Ich hätte durch den Mangel an Offenheit niemals so viele schöne Erfahrungen gesammelt. Wäre niemals in Auschwitz gewesen, hätte nicht meine lieben polnischen Freunde Jacek, Moni und Tadeuz kennen gelernt, hätte niemals das tolle Leben mit Nici führen können, hätte keine Taxidriver nach Heidelberg, würde kein mich erfüllendes Ehrenamt ausüben können, hätte nicht mit Timo diese intensiven Gespräche geführt. Timo, der mir so viel mitgegeben hat.  Sicherlich leben wir in einem Zeitalter, in dem wir so viel sofort umsetzen können. Ich glaube aber, dass eine große Dunkelziffer kaum Erfahrungen sammelt oder immer die gleichen macht. Sie den Murmeltiertag immer wieder erleben, ohne wirklich richtig zu leben. Ist nicht das Unerwartete spannend. Wer hat schon mal ganz unverhofft ein Lob oder Kompliment erhalten? Tut das nicht gut? Warum spricht man es selbst viel zu wenig aus. Wir haben einen falschen Kompass in uns. Die Nadel zeigt auf: nicht auffallen, niemand zu nahe treten, bloß keine Fehler machen. Wir haben alle fasziniert die Serie Catweazle angeschaut, würden aber entweder einen großen Bogen um ihn machen, wenn er uns im Alltag begegnen würde oder gleich die Polizei rufen. Warum schütteln wir nur den Kopf und schauen betreten weg, wenn wir an einem Bettler / einer Bettlerin vorbei gehen?
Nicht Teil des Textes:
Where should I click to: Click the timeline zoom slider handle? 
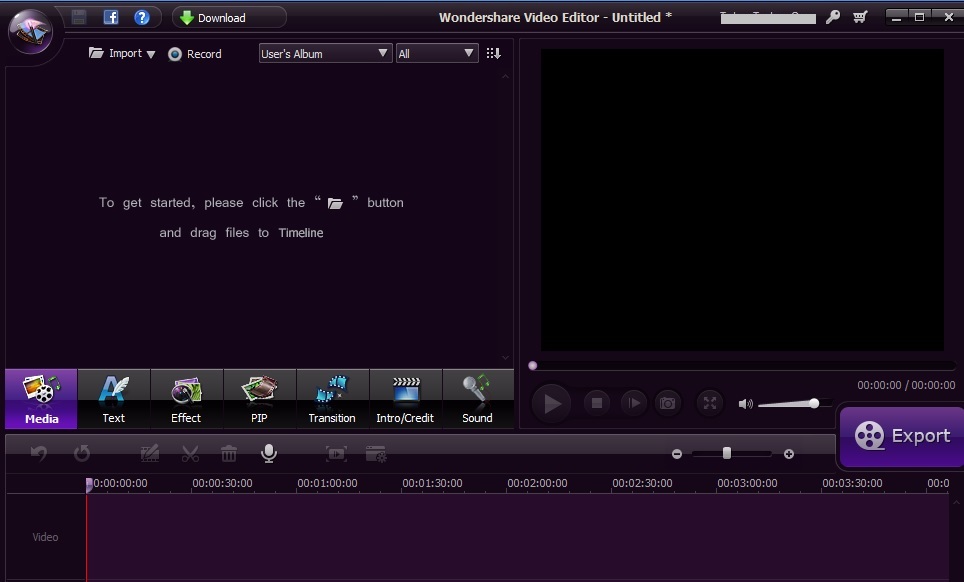point(727,453)
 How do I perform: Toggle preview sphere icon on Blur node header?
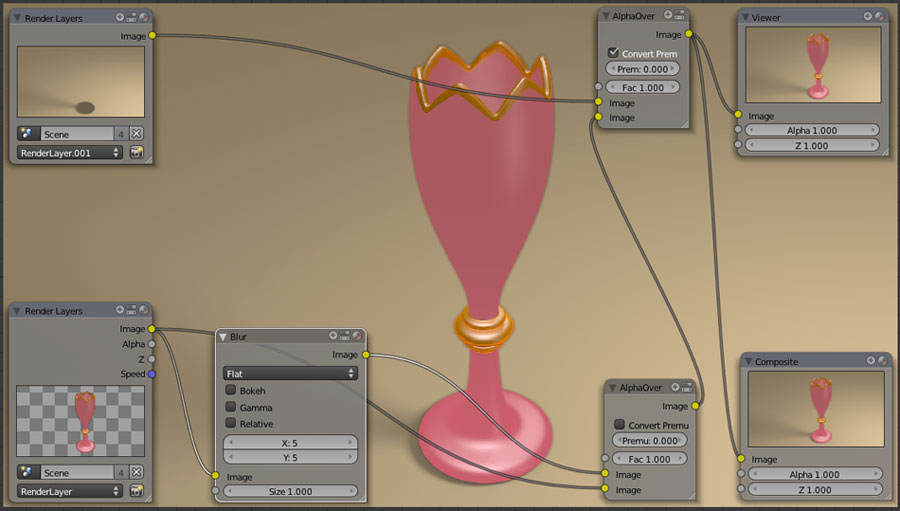pos(355,337)
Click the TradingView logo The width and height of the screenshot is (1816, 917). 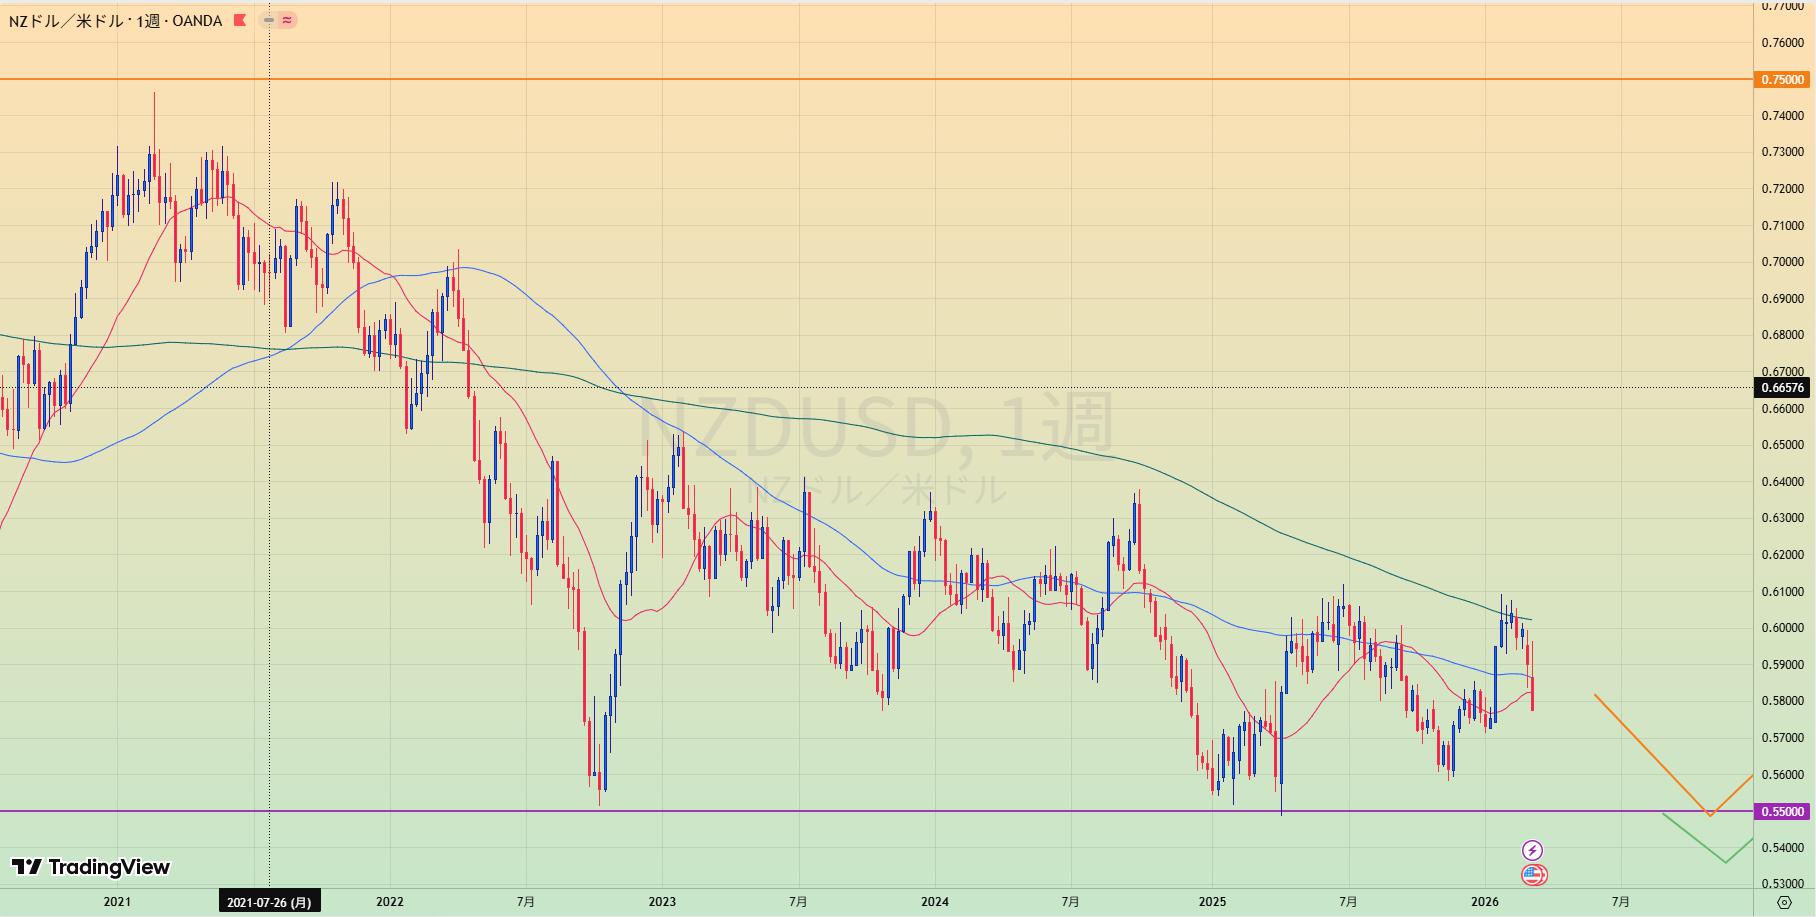pyautogui.click(x=91, y=867)
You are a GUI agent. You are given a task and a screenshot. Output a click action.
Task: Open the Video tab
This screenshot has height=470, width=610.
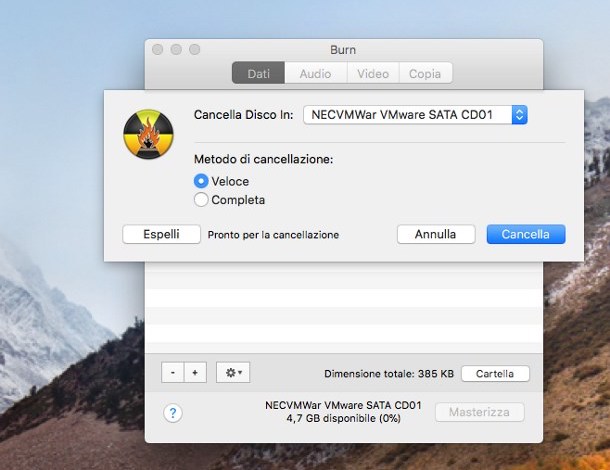pos(373,73)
Warum fragen wir nicht, warum musst du betteln, was ist mit dir passiert? Es ist das Hodgkin-Lymphom, das mich irgendwann töten wird. Sind wir alle aber nicht schon längst tot, und merken es nur nicht. 

Ein syrischer Vater wollte seine Tochter an unserer Schule anmelden. Flüchtlinge. Er sprach sehr gut deutsch. Ich fragte ihn interessiert nach seiner Vita, nach seiner Flucht. Er hat mir über eine Stunde seine Lebensgeschichte erzählt. Eine unfassbare Biographie des Leids, der Trauer, der Hoffnung, des Glücks. Am Ende des Gesprächs bedankte er sich mehrmals nachdrücklich bei mir, dass ich ihm wörtlich „meine Zeit geschenkt habe“ . Ich habe erwidert, dass er sich nicht bei mir bedanken müsse, sondern ich mich bei ihm - für sein Vertrauen und seine Geschichte. Sie hat mir wieder mal verdeutlicht, was es bedeutet Humanität nicht nur als Fremdwort oder Floskel anzusehen. Wie kann man nur schreien: Lasst sie doch alle absaufen oder hängt Merkel! Was sind das für dumme unmenschliche Kreaturen. Offenheit zieht Offenheit nach sich. Abschottung löst kein einziges unserer Probleme. Nicht im Privaten und nicht in der Gesellschaft. Das wäre mal eine sinnvolle Formel als Unterrichtsthema.